Cannell Capital has also disclosed recently that it holds about 5.54 million ValueVision Media shares, part of which may be considered to be indirectly (beneficially) owned by Clinton Group and George E. Hall. In addition, the group declared holding 982,300 shares in form of derivative securities.
The activist group formed by Cannell Capital, Clinton Group and other participants also divulged a letter sent to Keith R. Stewart, Chief Executive Officer of ValueVision, in which they demanded a special company shareholders’ meeting. They intend “to elect new directors who will install a senior management team that will harness the power of ValueVision’s tremendous assets.” You can check out the letter, here or find a few highlights, here.
In response, Randy S. Ronning, the chairman of ValueVision, asked the funds to wait until after the holidays for the company to make some changes, so that it can now remain focused on the holiday season.
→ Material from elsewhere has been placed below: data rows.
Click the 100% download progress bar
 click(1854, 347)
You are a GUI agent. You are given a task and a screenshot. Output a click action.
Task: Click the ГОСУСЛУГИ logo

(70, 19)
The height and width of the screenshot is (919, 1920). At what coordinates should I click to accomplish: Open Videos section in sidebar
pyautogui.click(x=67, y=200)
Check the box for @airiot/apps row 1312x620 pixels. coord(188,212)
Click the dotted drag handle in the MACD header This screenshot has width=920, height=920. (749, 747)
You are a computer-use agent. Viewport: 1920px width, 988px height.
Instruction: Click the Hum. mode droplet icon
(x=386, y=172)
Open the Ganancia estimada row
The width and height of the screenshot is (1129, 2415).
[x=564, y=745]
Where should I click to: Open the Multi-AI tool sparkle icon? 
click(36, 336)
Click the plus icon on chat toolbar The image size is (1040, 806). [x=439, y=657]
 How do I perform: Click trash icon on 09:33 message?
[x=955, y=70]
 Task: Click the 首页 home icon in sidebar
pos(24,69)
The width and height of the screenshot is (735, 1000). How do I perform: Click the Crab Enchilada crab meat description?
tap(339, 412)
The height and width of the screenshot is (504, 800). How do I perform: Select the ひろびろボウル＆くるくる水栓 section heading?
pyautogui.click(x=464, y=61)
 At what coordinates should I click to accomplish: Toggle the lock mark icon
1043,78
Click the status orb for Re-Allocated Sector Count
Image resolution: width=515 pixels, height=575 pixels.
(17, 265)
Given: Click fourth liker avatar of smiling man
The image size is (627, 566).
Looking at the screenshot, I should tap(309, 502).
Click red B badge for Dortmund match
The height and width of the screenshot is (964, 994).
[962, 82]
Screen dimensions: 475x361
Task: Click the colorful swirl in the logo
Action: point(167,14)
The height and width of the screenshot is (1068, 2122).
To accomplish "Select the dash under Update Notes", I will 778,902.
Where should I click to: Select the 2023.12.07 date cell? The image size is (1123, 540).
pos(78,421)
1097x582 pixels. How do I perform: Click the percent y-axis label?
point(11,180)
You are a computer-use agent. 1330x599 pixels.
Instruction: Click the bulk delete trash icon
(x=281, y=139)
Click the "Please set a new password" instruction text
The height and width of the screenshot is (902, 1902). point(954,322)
However, Mr. Ronning showed himself quite receptive to the group’s demands.
Following the ownership report, Cannell Capital stands as the largest known hedge fund bull at ValueVision, closely followed by Par Capital Management, which owns more than 4.7 million shares. The fund’s holdings at the company are now worth about $208 million, representing its largest known holding, by a wide margin. Other “hedgies” that are bullish on the stock are Phil Frohlich’s Prescott Group Capital Management, Ken Griffin’s Citadel Investment Group and Israel Englander’s Millennium Management.
However, many of the hedge funds we track have been quite bearish about ValueVision Media lately, and have sold off their entire holdings during the last few months. This was the case of J. Alan Reid, Jr.’s Forward Management, and Ken Gray and Steve Walsh’s Bryn Mawr Capital.
Despite other hedge funds’ decisions, the bet on ValueVision Media fits Cannell Capital’s wider strategy of investing in domestic small-cap companies. By focusing on value-oriented, bottom-up or fundamental investments, it has managed to return substantial amounts of money to investors. For instance, in 2004, when funds bulked up to $765 million, it returned 15% of the capital to its investors.
ValueVision is a multichannel electronic retailer that enables customers to shop and interact via TV, phone, Internet, mobile and social media. With roughly $265 million in market capitalization and about 1,000 employees, this specialty retailer fits Cannell Capital’s equity portfolio perfectly.
Apparently, the group is betting on growth, as analyst consensuses point toward above average EPS growth for the next 5 years to come. In fact, they expect ValueVision Media to outperform its industry peers by about 20%, delivering average annual EPS growth rates around 20%.